### Activity
The answer must consist of every line below containing "will".

(Recorded data)
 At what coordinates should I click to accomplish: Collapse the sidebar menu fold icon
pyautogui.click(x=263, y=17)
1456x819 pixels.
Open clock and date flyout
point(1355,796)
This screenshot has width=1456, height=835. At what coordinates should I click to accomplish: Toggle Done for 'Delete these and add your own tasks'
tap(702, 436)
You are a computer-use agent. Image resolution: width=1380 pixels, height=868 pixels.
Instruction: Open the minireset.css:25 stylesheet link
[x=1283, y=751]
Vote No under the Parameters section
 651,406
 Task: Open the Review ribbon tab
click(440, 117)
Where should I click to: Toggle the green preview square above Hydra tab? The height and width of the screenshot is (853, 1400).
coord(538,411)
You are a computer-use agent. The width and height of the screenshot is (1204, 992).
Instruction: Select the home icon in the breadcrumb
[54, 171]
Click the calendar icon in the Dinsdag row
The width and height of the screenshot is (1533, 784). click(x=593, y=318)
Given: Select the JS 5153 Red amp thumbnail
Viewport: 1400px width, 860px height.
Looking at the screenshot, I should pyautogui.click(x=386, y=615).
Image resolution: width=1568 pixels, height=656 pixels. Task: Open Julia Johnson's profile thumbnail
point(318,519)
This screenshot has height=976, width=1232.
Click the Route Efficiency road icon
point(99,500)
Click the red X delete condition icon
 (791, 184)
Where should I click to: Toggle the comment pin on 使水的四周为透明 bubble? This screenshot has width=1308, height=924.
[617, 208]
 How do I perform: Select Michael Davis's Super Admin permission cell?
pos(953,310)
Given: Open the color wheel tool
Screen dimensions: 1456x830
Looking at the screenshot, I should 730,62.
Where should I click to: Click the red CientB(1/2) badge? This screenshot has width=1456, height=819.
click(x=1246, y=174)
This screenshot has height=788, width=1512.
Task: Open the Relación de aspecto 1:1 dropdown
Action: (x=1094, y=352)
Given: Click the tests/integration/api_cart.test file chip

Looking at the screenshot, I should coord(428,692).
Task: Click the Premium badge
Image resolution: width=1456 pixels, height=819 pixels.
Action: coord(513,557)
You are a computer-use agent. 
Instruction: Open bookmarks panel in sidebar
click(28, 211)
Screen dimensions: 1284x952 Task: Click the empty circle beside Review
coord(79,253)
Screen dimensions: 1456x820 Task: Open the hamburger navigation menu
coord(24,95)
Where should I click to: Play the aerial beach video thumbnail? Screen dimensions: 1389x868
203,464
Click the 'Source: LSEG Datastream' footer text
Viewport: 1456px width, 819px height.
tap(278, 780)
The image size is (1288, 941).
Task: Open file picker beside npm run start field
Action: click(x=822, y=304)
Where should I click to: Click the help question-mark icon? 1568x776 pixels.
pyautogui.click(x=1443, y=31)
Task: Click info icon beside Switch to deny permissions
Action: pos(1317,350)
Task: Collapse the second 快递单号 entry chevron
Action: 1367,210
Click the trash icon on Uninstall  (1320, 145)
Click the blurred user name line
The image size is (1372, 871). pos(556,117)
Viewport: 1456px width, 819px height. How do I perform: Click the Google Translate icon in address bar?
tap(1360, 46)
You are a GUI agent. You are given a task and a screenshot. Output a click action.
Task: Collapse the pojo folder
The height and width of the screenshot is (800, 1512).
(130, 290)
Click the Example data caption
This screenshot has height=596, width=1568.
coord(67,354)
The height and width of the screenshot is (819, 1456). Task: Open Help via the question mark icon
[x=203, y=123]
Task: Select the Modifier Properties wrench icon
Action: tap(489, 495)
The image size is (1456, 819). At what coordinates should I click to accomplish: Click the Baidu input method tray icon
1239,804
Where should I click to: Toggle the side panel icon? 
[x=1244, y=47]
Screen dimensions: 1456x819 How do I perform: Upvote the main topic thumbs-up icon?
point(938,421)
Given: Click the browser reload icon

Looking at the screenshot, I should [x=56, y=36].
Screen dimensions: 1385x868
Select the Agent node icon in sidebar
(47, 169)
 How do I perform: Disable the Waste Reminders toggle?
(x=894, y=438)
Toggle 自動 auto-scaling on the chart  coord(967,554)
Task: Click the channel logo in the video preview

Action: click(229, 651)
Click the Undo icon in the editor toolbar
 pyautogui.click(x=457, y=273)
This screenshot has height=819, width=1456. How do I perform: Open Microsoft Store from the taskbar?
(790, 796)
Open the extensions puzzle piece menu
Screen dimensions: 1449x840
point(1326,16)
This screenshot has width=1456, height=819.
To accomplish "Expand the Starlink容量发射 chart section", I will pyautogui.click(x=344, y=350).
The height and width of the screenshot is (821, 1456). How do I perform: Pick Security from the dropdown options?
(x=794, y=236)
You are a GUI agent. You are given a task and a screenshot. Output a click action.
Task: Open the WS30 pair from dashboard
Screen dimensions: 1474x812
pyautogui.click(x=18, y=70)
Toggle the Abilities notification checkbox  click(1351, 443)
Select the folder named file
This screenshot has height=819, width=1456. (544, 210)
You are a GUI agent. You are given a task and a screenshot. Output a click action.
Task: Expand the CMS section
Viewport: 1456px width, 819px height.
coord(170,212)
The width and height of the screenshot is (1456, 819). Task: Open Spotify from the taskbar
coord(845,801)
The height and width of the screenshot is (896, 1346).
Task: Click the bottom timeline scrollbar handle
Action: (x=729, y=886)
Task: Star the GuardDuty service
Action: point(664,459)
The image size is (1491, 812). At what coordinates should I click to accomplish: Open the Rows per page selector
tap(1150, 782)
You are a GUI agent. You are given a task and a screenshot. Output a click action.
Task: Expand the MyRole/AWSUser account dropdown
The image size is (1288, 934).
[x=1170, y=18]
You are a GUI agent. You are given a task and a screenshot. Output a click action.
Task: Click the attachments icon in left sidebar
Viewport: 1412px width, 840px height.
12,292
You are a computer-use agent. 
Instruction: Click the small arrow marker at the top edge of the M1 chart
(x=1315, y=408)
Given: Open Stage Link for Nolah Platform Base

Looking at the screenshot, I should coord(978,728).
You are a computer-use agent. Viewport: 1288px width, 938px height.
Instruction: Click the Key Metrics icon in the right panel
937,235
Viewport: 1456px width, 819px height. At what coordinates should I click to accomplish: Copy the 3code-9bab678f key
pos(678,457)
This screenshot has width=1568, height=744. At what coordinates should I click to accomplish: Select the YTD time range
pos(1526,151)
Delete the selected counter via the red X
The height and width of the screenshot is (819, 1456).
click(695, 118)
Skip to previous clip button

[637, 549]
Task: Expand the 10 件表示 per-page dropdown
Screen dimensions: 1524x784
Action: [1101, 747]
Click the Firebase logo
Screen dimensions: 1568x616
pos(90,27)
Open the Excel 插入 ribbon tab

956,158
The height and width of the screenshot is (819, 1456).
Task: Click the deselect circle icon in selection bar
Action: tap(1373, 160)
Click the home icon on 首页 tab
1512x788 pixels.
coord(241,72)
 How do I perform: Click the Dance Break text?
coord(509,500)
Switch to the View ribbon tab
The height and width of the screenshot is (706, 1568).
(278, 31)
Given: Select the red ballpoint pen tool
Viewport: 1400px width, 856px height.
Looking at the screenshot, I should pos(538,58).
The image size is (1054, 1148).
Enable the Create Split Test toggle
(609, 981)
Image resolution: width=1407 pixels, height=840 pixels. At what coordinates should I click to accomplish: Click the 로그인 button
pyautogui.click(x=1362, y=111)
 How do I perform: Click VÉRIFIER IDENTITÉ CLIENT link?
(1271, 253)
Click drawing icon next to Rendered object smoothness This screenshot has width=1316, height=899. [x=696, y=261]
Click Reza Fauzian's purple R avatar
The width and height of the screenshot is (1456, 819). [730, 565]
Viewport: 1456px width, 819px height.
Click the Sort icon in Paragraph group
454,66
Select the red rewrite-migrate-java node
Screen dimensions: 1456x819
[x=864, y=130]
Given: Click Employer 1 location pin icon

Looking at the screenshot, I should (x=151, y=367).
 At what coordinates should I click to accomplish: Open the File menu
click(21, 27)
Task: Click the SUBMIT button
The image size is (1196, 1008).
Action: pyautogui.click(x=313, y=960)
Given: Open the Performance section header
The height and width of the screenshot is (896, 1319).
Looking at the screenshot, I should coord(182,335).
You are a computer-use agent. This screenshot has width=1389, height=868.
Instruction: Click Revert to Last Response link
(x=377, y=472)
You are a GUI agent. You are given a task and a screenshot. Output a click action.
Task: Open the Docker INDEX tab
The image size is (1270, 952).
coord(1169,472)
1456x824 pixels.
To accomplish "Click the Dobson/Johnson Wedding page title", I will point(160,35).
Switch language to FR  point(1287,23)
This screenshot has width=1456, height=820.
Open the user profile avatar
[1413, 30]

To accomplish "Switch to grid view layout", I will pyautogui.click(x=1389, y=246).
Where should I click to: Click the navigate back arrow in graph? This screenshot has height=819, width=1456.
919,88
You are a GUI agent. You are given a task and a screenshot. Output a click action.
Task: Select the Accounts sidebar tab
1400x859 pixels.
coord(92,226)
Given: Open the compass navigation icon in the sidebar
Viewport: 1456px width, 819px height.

### Written reply
To accomplish "Expand the Starlink容量发射 chart section", I will pyautogui.click(x=344, y=350).
To accomplish "Click the Dobson/Johnson Wedding page title", I will point(160,35).
To accomplish "Switch to grid view layout", I will pyautogui.click(x=1389, y=246).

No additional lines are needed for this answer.